Réparateur de brèches

Telle est l’une des appellations de l’Ancien Testament pour tous ceux qui veulent œuvrer à la justice et à la paix. Elle m’est allée droit au cœur tant elle résonne avec notre mission.

Qui dit brèche dit deux côtés laissant béant un espace à réparer, à réunir. Nous ne finirons jamais de plonger plus avant dans le sens de notre vie missionnaire de comprendre la blessure et la manière progressive de réunir ses deux versants. Un concept japonais, Kintsugi, découvert récemment, évoque cela en parlant de l’art de réparer un vase brisé avec une mixture de laque et de poudre d’or. La beauté dans l’imperfection. La brisure des céramiques n’est plus définitive mais se rehausse de beauté de part et d’autre des éclats.

Ces deux viennent resonner de manière toute particulière en ces temps.

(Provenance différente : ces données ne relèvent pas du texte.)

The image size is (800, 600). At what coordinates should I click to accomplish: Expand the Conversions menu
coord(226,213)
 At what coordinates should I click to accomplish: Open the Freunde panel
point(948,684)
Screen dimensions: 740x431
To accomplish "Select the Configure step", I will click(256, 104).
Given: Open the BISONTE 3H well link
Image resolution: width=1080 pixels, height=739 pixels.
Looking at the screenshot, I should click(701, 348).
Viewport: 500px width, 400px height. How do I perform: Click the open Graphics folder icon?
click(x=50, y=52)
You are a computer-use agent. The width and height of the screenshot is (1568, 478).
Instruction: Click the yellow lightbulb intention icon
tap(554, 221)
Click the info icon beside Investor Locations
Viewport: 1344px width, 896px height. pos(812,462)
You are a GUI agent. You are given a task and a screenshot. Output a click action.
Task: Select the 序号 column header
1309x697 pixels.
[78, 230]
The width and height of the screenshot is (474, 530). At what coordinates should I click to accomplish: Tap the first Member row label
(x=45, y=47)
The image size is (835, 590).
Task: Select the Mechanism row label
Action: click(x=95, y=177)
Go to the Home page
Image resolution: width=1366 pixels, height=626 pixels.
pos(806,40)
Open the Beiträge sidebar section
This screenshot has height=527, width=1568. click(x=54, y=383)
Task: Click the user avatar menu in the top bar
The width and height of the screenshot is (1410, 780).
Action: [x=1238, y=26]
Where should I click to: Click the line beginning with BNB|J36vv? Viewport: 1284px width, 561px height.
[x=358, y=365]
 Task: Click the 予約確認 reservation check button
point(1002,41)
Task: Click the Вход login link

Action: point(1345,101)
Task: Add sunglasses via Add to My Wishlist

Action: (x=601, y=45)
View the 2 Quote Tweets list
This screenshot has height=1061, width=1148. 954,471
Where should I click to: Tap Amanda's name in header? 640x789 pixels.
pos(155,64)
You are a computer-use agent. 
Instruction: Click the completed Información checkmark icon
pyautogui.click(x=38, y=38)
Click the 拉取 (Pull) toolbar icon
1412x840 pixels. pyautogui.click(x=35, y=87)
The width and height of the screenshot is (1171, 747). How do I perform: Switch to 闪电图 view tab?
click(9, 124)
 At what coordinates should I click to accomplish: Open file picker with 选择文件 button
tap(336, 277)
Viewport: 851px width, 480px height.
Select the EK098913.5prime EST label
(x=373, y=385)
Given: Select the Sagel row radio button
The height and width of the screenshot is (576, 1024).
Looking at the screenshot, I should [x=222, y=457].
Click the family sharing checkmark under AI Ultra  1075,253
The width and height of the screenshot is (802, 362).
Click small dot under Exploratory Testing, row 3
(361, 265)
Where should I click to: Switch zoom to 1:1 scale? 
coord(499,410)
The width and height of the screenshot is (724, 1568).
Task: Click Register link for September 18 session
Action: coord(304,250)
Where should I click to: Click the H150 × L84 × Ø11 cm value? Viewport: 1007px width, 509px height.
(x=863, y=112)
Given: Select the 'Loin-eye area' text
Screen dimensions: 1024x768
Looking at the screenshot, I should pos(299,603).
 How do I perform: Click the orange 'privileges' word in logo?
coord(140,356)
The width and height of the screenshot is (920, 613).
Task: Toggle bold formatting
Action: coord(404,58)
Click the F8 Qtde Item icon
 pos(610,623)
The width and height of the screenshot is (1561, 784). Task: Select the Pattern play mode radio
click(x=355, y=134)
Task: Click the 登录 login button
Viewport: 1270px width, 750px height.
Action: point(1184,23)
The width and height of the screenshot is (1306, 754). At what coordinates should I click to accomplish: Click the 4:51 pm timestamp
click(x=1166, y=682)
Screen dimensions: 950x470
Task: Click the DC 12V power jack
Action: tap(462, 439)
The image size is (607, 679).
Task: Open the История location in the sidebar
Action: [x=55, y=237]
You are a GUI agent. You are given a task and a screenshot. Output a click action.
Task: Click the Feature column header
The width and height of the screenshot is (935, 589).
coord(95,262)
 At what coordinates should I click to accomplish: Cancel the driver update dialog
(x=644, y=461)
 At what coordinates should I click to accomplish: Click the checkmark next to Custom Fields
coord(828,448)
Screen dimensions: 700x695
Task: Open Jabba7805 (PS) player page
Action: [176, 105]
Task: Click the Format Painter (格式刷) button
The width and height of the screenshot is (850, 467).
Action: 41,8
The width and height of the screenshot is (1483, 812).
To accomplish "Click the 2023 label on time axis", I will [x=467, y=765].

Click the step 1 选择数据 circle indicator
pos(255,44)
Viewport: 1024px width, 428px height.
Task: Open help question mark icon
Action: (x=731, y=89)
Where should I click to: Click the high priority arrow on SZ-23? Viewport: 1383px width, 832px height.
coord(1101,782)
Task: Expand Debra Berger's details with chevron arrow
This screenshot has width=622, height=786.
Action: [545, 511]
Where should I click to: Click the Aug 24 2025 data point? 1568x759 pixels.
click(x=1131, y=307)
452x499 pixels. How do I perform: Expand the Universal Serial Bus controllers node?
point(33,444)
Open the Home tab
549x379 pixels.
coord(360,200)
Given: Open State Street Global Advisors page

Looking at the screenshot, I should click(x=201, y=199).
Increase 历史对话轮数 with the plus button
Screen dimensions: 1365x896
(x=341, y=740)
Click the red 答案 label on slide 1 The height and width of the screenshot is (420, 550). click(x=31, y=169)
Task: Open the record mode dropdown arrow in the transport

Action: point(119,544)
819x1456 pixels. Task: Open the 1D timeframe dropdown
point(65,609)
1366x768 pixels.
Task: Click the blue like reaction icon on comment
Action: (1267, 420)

Si le cœur de notre mission est de travailler sur les deux bords de la jeunesse en situation de détresse : les jeunes victimes et les jeunes en situation de délinquance ; le cœur de notre écoute nous a amenées à aborder la béance du cœur humain. J’étais il y a quelques temps avec une jeune fille dont l’histoire est un tissage d’abandon, de violences physiques et sexuelles. Elle pleurait, pleurait à chaudes larmes alors qu’elle ouvrait pour la première fois son histoire d’ « enfant battue le matin et violée le soir ». Et cependant, au long de ce temps de partage, elle fut à un moment capable d’énoncer l’impact de ses abus dans sa vie quotidienne : elle-même était devenue violente avec les enfants de son ancien centre. Avec une froideur déconcertante, elle me disait avoir battu une multitude de petites filles de 10 à 12 ans et restait de marbre lorsqu’elles pleuraient… Ses anciennes équipes éducatives ne savaient plus que faire avec elle. Une brèche à deux versants, de larmes et de froideur, qui se perpétue encore et appelle à la réparation.

Réparateur de brèches.

Ecouter une mère, dépendante de drogue et de solvant qui, naviguait entre violences sur les enfants et silence soumis face à son mari abuseur. Il y a quelques années, elle a fait une telle pression sur ses filles afin qu’elles retirent le mandat de dépôt sur un père et un frère, tous deux abuseurs. Voir le versant redoutable de cette mère et poser un regard sur son corps fébrile et maigre, son sourire « à une dent esseulée » et l’entendre me dire : « Sister je n’ai plus rien ». Deux versants d’une même brèche.

Réparateur de brèches.

Puis, venant dans mon cher pays, me mettre à l’écoute de la vie de jeunes français parfois obligés d’habiller leur venue en France d’un mensonge sur leurs racines. « Je suis fils de… » leur a-t-on asséné de dire si besoin était. La réalité est tout autre. Le « de… » est resté au pays ou dans les îles et la séparation est dramatique dans le cœur de l’enfant. Pour la grande majorité des jeunes, ce désir des adultes d’un meilleur avenir pour leur enfant s’est imposé dans le cœur de l’enfant comme une meurtrissure. Leur « être fils » s’est masqué d’un « être fils d’un autre », par exemple le fils d’un oncle ou d’un membre éloigné de la famille… La béance n’est pas à l’extérieur, elle est d’abord intérieure. « Sister je suis resté 3 jours avec ma valise sur le balcon de ma tour pleurant ma maman. Pourquoi sépare-t-on un enfant de 5 ans de sa maman ? ». Béance de ces voyages intérieurs en lesquels se mêlent tant de dilemmes et de paradoxes.

Réparateur de brèches.

Voir les brèches. Accepter de les voir en face. En accepter l’inconfort et la peine.

En comprendre la cause et la source. Puis réparer. Choisir de ne pas rester dans l’inaction mais de repartir sur les chemins des déserts et béances des cœurs humains.

Réparateur de brèches. Soyons le… ensemble ! Mettons de la laque, du professionnalisme, et de la poudre d’or, écoute et patience, entre les pièces de vie d’un cœur.